**REQUIREMENT:**
Please return every line of the records below that contains the word "computer".
-- Opening Marker --
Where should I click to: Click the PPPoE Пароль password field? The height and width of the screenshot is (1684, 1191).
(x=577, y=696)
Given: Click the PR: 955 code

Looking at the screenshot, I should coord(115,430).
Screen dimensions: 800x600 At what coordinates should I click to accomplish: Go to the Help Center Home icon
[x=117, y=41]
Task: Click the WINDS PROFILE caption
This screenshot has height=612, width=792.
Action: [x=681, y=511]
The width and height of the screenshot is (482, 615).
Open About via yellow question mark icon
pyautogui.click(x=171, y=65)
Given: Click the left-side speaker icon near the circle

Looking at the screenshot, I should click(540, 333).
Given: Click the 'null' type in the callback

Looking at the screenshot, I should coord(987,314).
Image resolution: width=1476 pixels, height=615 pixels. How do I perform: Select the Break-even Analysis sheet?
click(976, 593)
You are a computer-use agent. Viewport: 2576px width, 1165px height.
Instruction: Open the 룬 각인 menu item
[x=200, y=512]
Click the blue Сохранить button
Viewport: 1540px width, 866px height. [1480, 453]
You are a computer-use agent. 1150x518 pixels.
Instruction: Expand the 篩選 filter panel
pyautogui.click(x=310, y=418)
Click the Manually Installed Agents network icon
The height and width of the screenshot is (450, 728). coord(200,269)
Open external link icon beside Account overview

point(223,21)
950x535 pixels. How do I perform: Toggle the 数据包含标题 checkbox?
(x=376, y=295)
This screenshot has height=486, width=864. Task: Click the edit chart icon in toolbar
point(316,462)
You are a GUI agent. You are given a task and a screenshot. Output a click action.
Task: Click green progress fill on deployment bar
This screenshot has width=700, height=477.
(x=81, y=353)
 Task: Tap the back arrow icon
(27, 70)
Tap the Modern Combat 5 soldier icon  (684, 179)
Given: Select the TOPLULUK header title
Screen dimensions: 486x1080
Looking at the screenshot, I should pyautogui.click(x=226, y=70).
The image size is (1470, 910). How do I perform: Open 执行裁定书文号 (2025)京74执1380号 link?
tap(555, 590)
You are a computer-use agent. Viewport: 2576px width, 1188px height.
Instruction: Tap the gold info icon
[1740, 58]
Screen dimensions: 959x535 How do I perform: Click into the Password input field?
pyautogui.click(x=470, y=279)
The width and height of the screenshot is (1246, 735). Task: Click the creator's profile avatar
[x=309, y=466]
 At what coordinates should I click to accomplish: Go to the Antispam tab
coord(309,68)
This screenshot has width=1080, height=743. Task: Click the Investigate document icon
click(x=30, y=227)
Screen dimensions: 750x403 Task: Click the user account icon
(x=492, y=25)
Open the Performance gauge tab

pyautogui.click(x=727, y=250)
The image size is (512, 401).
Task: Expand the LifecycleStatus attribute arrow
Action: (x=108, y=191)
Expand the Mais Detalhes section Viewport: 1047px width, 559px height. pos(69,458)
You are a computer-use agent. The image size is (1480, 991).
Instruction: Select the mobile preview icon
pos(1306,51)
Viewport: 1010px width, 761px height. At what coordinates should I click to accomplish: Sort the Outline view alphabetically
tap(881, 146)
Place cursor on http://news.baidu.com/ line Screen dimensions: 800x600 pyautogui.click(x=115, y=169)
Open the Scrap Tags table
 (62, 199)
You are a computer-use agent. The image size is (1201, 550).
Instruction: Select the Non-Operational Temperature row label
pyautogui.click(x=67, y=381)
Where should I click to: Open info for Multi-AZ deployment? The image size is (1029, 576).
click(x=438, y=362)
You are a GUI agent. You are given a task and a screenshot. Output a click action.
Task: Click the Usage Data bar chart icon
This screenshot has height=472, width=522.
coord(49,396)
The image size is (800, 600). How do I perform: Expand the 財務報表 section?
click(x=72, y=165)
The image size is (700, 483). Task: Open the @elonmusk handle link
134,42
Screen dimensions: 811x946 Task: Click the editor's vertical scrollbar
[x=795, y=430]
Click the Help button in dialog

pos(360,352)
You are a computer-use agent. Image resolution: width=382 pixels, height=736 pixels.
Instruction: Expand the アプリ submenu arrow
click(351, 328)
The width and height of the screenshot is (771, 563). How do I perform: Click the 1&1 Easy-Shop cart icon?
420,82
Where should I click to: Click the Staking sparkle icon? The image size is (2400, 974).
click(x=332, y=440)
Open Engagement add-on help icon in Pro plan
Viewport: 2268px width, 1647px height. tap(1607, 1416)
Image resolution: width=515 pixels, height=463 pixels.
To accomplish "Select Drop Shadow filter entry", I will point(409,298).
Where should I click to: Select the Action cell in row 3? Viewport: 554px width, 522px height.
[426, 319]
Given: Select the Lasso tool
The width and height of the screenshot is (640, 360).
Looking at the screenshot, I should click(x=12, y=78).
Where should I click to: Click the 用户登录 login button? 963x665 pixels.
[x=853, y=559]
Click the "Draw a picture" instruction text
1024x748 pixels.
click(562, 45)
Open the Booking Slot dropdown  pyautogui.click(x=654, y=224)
-- Closing Marker --
**YOUR RESPONSE:**
You are a computer-use agent. Viewport: 2576px width, 1165px height.
You are a computer-use agent. 1150x518 pixels.
You are a computer-use agent. Viewport: 2576px width, 1188px height.
You are a computer-use agent. The image size is (1480, 991).
You are a computer-use agent. The image size is (1201, 550).
You are a computer-use agent. Image resolution: width=382 pixels, height=736 pixels.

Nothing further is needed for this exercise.